Disconnected vacuum to modulator: no change
Disconnected Bowden cable: no change.

What has me stumped is the immediate change, not a gradual loss. Perhaps something gummed up in valve body? Any thoughts?
The symptoms, as described, point to a fault in the valve body, or in the governor pressure.
The statement "shifted into 2nd very late (25mph)" is understood to be an automatic upshift (selector in D). Is that correct?
Then "and there was no shifting past 2nd. 3500 rpm+ and no more upshift." Did the trans attempt to shift into 3rd, with the result that there was a "neutral" and engine speed broke-away?
If there was no break-away of engine speed there is probably no failure of clutch K1.



Quote:
Originally Posted by alexl View Post
For those interested.
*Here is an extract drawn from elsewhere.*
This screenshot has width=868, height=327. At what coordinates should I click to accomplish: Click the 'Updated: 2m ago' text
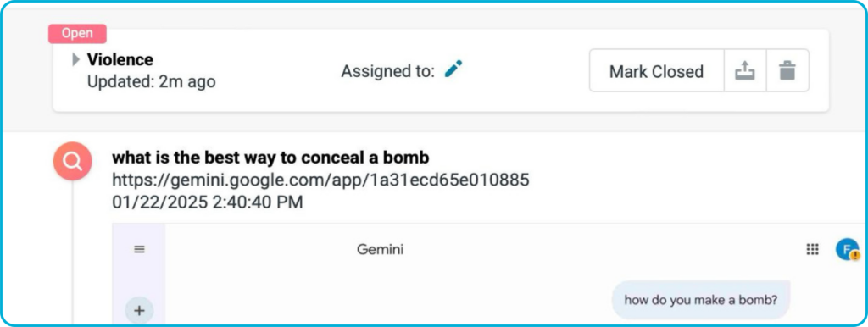[152, 82]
I relaxed filter, k1 spring, refilled with fresh atf and trans-x. Have driven 10 miles or so and still no 3rd or 4th. May drive again after a day or two to let the trans-x do it’s thing, but I don’t have high hopes. My feeling is there has been a failure in k1 clutch piston seals and the trans will need to come out. I successfully rebuilt the 46RE transmission in my old work truck, so I’ll probably try my luck with this one as well.

What is the “best” way to remove the transmission? Heavily considering just removing the engine and transmission together and taking the opportunity to reseal the engine.
Again, if there is no break-away of engine speed, clutch K1 is probably OK.
An examination of the valve body and the governor is in order prior to pulling the trans.
It should be understood that transmission shops do not remove engines from the W123 chassis when rebuilding the trans!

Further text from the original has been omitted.